Extracted records START

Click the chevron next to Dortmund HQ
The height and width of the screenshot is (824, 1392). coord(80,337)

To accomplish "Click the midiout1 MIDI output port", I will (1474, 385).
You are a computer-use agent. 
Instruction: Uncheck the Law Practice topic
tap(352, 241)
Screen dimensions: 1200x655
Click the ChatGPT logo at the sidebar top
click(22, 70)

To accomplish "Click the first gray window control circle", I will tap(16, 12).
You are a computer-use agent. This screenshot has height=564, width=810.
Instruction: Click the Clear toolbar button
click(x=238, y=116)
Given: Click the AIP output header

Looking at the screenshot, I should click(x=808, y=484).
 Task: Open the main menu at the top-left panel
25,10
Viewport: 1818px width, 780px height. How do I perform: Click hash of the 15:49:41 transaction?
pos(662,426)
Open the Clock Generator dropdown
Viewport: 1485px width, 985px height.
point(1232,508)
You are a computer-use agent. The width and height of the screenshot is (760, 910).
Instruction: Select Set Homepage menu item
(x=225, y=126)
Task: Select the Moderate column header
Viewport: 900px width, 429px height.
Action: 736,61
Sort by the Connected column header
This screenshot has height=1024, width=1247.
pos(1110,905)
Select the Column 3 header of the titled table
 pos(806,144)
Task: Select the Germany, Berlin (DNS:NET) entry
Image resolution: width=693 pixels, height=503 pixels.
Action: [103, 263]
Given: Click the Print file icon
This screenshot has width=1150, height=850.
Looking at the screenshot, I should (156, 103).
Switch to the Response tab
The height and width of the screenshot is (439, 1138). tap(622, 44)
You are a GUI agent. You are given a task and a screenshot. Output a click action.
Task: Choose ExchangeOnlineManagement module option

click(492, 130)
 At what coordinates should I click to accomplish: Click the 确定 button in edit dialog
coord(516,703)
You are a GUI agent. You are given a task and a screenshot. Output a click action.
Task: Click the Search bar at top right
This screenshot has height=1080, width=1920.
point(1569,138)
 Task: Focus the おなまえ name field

Extracted records END

Verbatim output is expected for the lines from the start of the data to the line in which "Task: Click the Search bar at top right" appears, both included.

▶ Output for this exercise
Click the chevron next to Dortmund HQ
The height and width of the screenshot is (824, 1392). coord(80,337)

To accomplish "Click the midiout1 MIDI output port", I will (1474, 385).
You are a computer-use agent. 
Instruction: Uncheck the Law Practice topic
tap(352, 241)
Screen dimensions: 1200x655
Click the ChatGPT logo at the sidebar top
click(22, 70)

To accomplish "Click the first gray window control circle", I will tap(16, 12).
You are a computer-use agent. This screenshot has height=564, width=810.
Instruction: Click the Clear toolbar button
click(x=238, y=116)
Given: Click the AIP output header

Looking at the screenshot, I should click(x=808, y=484).
 Task: Open the main menu at the top-left panel
25,10
Viewport: 1818px width, 780px height. How do I perform: Click hash of the 15:49:41 transaction?
pos(662,426)
Open the Clock Generator dropdown
Viewport: 1485px width, 985px height.
point(1232,508)
You are a computer-use agent. The width and height of the screenshot is (760, 910).
Instruction: Select Set Homepage menu item
(x=225, y=126)
Task: Select the Moderate column header
Viewport: 900px width, 429px height.
Action: 736,61
Sort by the Connected column header
This screenshot has height=1024, width=1247.
pos(1110,905)
Select the Column 3 header of the titled table
 pos(806,144)
Task: Select the Germany, Berlin (DNS:NET) entry
Image resolution: width=693 pixels, height=503 pixels.
Action: [103, 263]
Given: Click the Print file icon
This screenshot has width=1150, height=850.
Looking at the screenshot, I should (156, 103).
Switch to the Response tab
The height and width of the screenshot is (439, 1138). tap(622, 44)
You are a GUI agent. You are given a task and a screenshot. Output a click action.
Task: Choose ExchangeOnlineManagement module option

click(492, 130)
 At what coordinates should I click to accomplish: Click the 确定 button in edit dialog
coord(516,703)
You are a GUI agent. You are given a task and a screenshot. Output a click action.
Task: Click the Search bar at top right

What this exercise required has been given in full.